En tant qu’individu séparé, les rôles sociaux apparaissent comme un horizon indépassable.

Quoi de plus dur que d’abandonner son enfant ou ses parents. Se reconnaître comme conscience universelle c’est se reconnaître comme le père de toute chose, une transition vers un amour inconditionnel qui transcende l’amour existentiel et l’attachement familiale. Lorsque l’on est sur le seuil de la reconnaissance il peut y avoir une peur de ne plus être capable d’aimer ce que l’on a aimé jusqu’ici, bien au contraire tout est embrassé en transparence même l’amour existentiel lorsqu’on rompt les attaches. Les disciples doivent porter cette croix qui est l’interjonction explosive entre la vie horizontale et la vie verticale. Et lorsque enfin on ose porter cette croix, quelle joie de voir que loin de nous peser, elle nous libère de la conscience malheureuse qui veut faire de sa vie un sacerdoce horizontal narcissique…

« Ainsi donc, quiconque d’entre vous ne renonce pas à tout ce qu’il possède ne peut être mon disciple »(Luc, XIV, 33)

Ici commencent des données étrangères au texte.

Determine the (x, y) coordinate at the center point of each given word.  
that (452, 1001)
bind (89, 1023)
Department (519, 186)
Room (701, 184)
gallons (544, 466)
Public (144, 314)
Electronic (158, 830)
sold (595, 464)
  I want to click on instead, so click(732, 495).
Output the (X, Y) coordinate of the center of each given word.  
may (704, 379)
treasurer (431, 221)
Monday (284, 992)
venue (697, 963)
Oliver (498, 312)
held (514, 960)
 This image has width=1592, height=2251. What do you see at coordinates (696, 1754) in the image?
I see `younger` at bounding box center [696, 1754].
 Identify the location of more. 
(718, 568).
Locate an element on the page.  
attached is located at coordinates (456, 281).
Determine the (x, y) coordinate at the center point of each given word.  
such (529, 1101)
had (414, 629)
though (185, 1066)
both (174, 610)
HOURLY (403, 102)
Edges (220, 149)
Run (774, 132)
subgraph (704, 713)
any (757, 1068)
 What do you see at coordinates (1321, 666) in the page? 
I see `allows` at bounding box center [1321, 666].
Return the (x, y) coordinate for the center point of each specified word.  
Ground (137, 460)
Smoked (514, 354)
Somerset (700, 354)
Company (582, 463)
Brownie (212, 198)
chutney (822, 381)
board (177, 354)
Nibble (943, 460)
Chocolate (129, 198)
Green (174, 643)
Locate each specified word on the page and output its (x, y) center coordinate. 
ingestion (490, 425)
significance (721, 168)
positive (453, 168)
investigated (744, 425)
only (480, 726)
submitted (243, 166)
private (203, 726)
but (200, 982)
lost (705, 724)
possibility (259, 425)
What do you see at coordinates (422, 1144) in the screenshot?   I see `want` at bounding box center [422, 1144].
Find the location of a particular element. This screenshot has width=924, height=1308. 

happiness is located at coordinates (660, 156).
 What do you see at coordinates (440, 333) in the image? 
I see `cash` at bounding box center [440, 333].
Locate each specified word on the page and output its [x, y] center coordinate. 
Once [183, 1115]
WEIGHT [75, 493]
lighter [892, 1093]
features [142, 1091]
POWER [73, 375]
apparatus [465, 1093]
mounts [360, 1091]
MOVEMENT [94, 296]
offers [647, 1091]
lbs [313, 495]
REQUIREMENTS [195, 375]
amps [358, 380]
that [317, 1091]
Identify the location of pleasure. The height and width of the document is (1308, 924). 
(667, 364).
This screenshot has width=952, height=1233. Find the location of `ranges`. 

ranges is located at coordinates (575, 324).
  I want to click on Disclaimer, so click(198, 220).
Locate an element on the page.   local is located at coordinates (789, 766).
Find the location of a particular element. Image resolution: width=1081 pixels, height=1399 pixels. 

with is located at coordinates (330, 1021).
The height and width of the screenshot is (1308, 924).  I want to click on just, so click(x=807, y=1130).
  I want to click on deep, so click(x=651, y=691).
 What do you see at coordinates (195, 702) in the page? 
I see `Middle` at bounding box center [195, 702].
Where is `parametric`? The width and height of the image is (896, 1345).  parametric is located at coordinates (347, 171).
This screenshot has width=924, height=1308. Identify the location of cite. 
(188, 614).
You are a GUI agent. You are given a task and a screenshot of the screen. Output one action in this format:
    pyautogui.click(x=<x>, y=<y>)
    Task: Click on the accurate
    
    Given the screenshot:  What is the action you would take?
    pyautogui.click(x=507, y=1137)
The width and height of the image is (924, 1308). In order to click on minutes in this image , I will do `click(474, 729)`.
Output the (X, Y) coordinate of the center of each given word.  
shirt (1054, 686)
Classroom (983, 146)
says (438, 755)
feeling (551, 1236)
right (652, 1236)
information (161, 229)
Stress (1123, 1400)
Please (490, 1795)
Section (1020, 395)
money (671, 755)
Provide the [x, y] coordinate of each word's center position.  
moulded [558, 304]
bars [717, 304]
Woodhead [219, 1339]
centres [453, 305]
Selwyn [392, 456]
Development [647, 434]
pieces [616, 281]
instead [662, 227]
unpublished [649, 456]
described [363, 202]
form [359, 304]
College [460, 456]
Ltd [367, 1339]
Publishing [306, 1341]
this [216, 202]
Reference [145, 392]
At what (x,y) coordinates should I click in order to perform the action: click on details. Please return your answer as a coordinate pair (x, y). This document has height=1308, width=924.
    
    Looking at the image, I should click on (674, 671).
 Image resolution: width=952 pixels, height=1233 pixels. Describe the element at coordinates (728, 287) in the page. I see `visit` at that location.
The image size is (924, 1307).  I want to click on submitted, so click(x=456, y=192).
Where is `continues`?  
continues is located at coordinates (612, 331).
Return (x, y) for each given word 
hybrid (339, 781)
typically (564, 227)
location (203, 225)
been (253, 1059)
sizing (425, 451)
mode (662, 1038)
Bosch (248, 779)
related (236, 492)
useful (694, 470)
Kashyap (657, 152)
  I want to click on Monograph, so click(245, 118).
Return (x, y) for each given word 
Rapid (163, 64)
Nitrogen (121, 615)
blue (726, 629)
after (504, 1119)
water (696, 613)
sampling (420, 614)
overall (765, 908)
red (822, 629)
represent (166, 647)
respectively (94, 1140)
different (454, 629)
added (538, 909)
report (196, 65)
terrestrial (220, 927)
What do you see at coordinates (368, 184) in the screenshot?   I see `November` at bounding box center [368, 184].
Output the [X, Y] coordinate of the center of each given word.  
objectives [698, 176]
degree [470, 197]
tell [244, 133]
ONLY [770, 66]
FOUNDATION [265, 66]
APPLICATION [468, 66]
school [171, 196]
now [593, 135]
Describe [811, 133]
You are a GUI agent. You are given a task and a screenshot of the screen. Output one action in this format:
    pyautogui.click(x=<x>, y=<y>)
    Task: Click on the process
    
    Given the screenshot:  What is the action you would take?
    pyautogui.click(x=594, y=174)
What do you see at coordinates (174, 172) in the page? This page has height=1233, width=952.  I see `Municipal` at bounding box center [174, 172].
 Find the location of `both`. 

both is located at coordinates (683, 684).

Ici, l’invitation est a se départir une fois pour toute de la logique de possession et non pas de s’y maintenir en prétendant lutter contre. Le personnage critique perdu dans un mauvais infini va renforcer son culte narcissique en faisant de «sa» vie un combat contre le monde de la possession afin d’affirmer: « je suis un homme bon, je n’ai plus de pratique aliénée, je tranche tel le Christ », se positionnant a un extrême, il a besoin de son opposé pour exister, pour donner un sens à sa vie. Hors, ici est l’erreur fondamentale de perspective, en dernière instance ce qui produit le mouvement aliénant d’une pratique est son point de départ et non uniquement le contenu de la pratique même. Si mon point de départ est moi «Pierrepauljacques» individu séparé je fais ceci… Alors j’incarne le faux, c’est bien cette fausse impression qui est a l’origine de la production de mon monde comme séparé, c’est elle qui doit bruler dans feu cosmique de la Conscience.

« Quiconque cherchera à sauver sa vie, la perdra, et quiconque l’aura perdue, la sauvera. » (Luc, XVII, 33)

L’invitation à la mort du personnage qui n’est qu’une mort «psychologique». 

La rayonnance du divin ne viendra point d’une manière qui frappe les regards. On ne dira point : Elle est ici, ou elle est là ; car la rayonnance du divin est au milieu de vous. » (Luc, XVII, 20-21)

Dieu n’est pas un élément extérieur. 

Nous sommes tous le Divin, nous pouvons l’expérimenter si nous avons l’audace de le laisser rayonner en nous-même comme nous-même. S’abandonner comme étant le divin, c’est voir au moyen de quoi les yeux ne peuvent pas voir, le Voir de la Conscience qui se reconnaît en toute chose comme elle-même, le Tout Un.